What you are asked to do –
Report, as a bare number, how many lines of the entries below contain "Follow".

Task data –
************

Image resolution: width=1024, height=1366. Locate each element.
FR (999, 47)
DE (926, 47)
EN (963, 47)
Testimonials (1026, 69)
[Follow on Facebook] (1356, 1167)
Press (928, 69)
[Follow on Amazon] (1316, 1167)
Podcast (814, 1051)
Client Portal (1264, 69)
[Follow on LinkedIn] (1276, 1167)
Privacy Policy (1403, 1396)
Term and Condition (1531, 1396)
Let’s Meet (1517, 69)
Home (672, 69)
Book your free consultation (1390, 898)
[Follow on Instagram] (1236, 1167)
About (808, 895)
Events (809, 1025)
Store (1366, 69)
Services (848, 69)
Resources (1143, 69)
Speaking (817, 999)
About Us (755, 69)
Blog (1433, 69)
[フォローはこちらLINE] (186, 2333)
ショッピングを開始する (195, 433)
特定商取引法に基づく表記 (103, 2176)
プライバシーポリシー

************

Completed exercise –
4